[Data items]
========================================

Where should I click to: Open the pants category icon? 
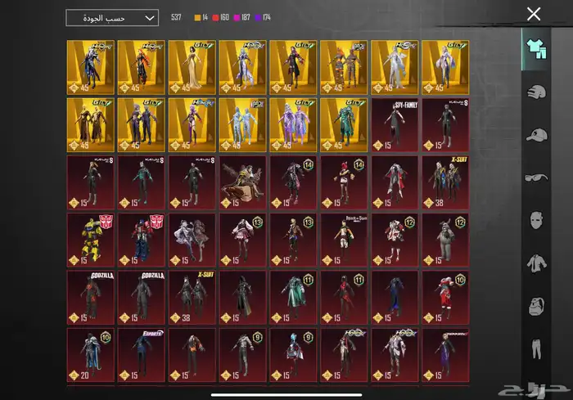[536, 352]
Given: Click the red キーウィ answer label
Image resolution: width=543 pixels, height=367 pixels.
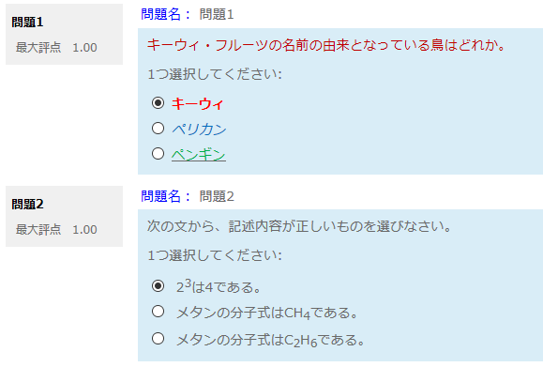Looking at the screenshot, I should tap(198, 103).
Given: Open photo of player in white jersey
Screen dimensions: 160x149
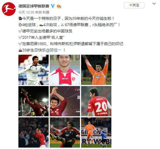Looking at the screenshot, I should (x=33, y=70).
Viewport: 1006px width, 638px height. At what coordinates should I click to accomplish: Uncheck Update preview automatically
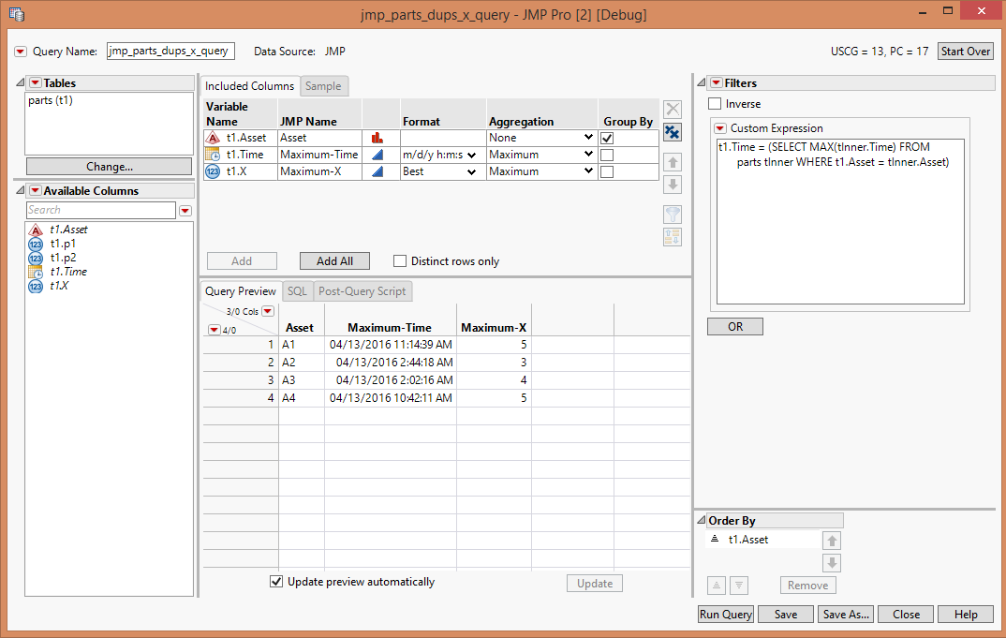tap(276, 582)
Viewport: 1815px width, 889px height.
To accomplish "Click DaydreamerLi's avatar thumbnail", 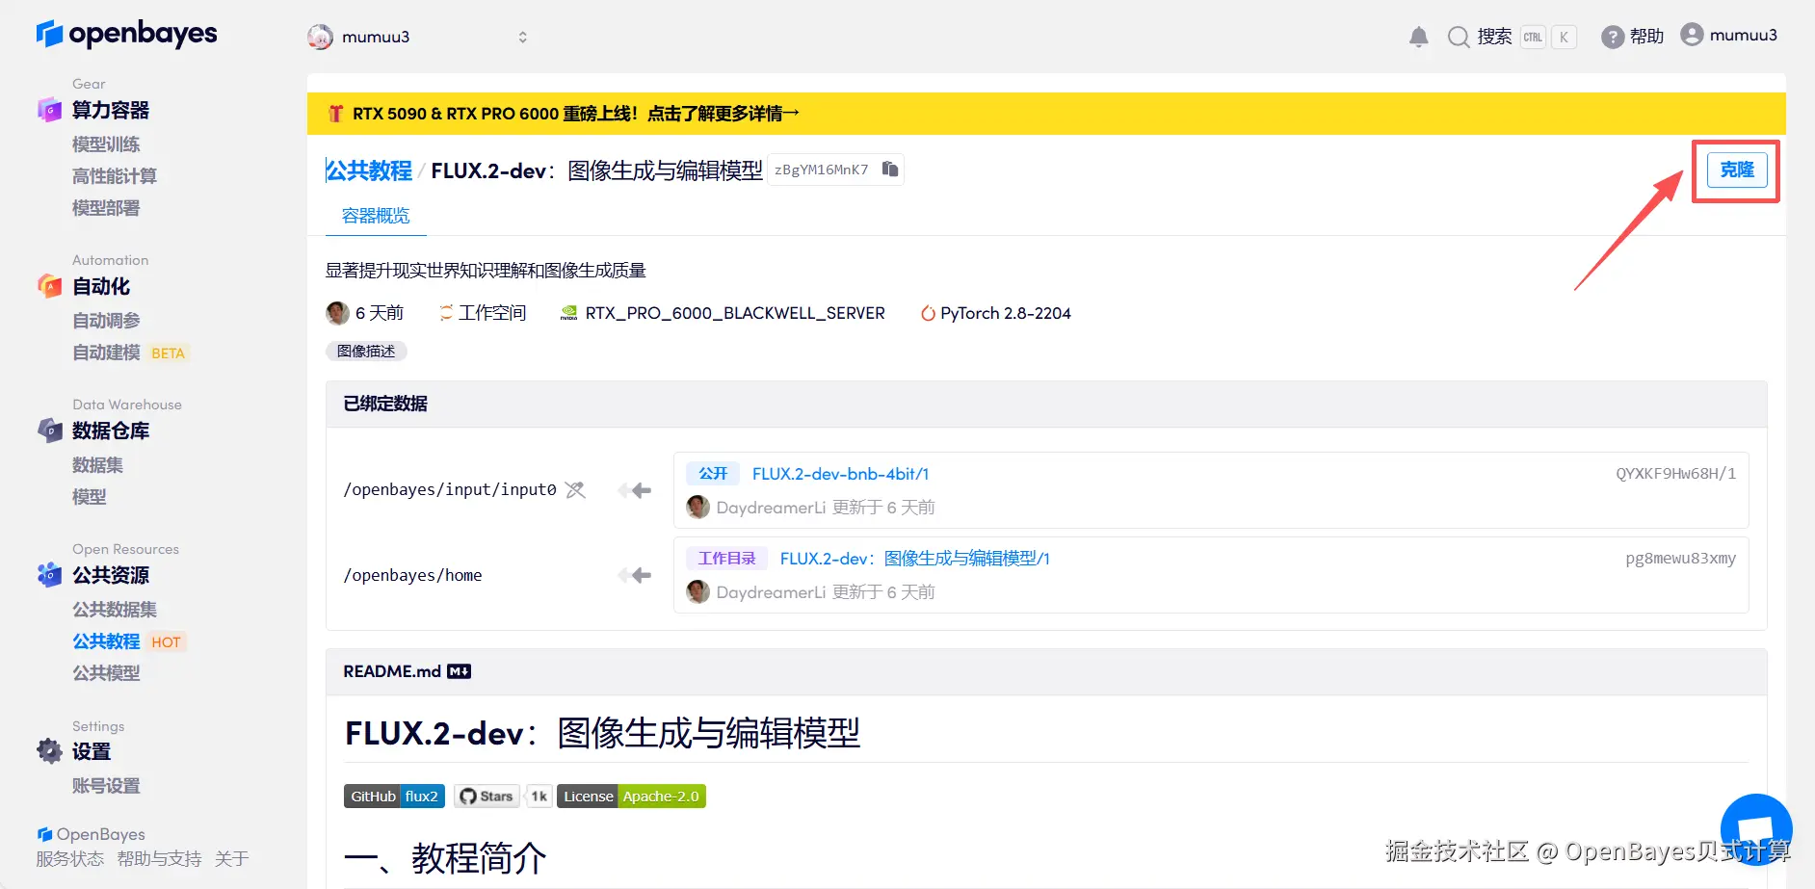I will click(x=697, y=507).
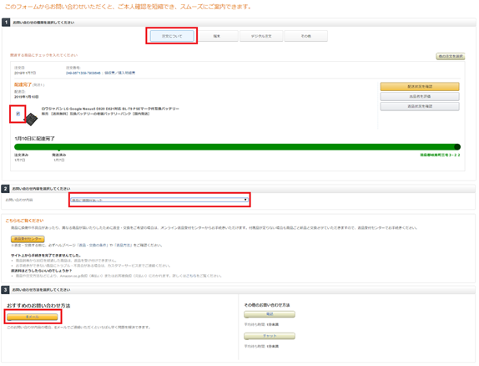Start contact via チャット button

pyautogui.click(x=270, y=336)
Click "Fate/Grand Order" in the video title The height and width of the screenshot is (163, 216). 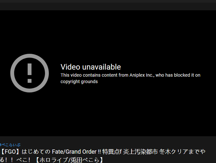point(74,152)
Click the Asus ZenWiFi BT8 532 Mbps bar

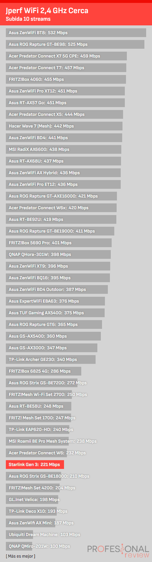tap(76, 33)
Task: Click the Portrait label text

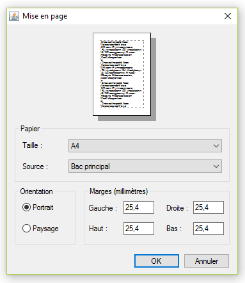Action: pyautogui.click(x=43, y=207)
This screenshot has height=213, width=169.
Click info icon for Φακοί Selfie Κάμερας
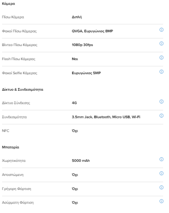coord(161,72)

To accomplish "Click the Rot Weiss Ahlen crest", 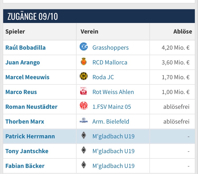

========================================

▸ **AIM**: Turn the lines above into a numbered list. Begin with the first line, stop after the line that has "Looking at the screenshot, I should tap(198, 103).", and skip any blank lines and leave out the pictures.

▸ **EXERCISE SOLUTION**:
1. Where should I click to: Open the pants category icon? 
2. [536, 352]
3. Given: Click the red キーウィ answer label
4. Image resolution: width=543 pixels, height=367 pixels.
5. Looking at the screenshot, I should tap(198, 103).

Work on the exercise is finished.